"Barocco": Kirill Serebrennikovs Manifest für die Freiheit
Seit Ausbruch des Krieges lebt der russische Regisseur Kirill Serebrennikov im Exil. Als Artist in Residence am Hamburger Thalia Theater hat er dort am Donnerstag sein Stück "Barocco" auf die Bühne gebracht. Es ist ein klares Votum gegen den Krieg - und ein barockes Fest.
Was für ein Bild: Ein Mann sitzt an einem Flügel und spielt einhändig, mit der linken Hand, die Chaconne von Bach. Mit der rechten Hand ist er an einen Sicherheitsbeamten gekettet, der direkt daneben steht. Doch Daniil Orlov nimmt sich die Freiheit, trotzdem zu spielen - und wie! Die Zeit steht still in diesem Moment. Im Publikum: Atemloses Lauschen.

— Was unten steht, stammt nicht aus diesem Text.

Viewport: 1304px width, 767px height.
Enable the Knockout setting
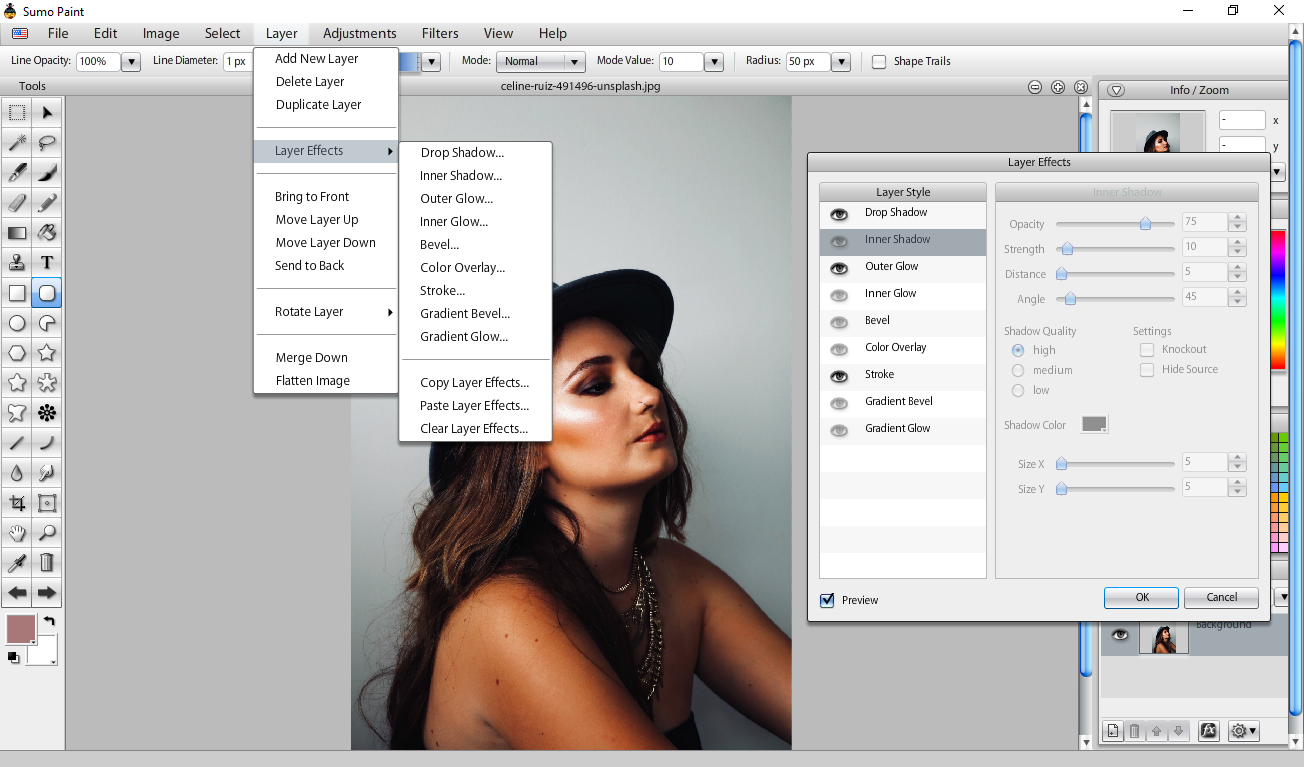pos(1146,349)
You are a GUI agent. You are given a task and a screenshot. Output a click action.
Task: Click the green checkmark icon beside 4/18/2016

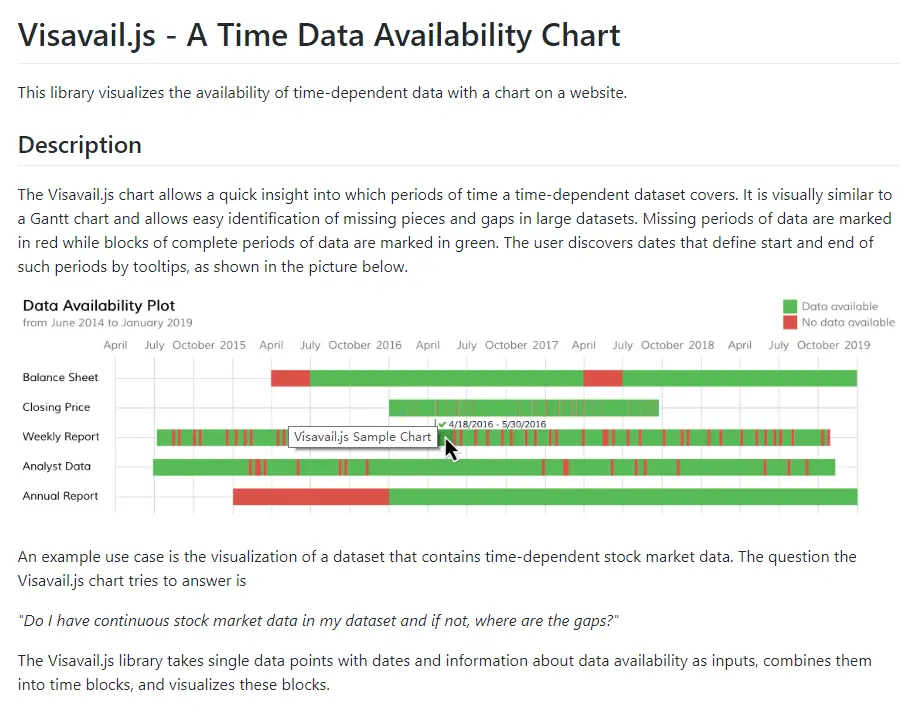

"Barocco" am Thalia Theater: Feuer als Leitmotiv
Kirill Serebrennikov überwältigt - mit Musik, mit Bildern, mit Tanz, mit immer wieder auf der Bühne loderndem Feuer, das ebenso inspirierend wie gefährlich sein kann. Gleich am Anfang setzt Serebrennikov das Leitmotiv und zieht dazu auch eine zweite Erzählebene ein: Ein depressiver Journalist beschäftigt sich mit Menschen, die sich aus Protest angezündet haben.
In "Barocco" geht es um politischen Widerstand und künstlerische Freiheit, Ausbruch und Aufbruch, von 1968 bis heute. Gleichzeitig ist das Stück ist eine Barock-Revue in zehn Bildern, die in der Sehnsucht nach Liebe, Sex, Freiheit schwelgt und gleichzeitig immer wieder den Tod und die Vergänglichkeit heraufbeschwört. Beide Pole feiert Serebrennikov gleichermaßen. Das Schauspielensemble, zu dem eine Opernsängerin gehört, geht in die Vollen, wirft sich hinein in die Arien.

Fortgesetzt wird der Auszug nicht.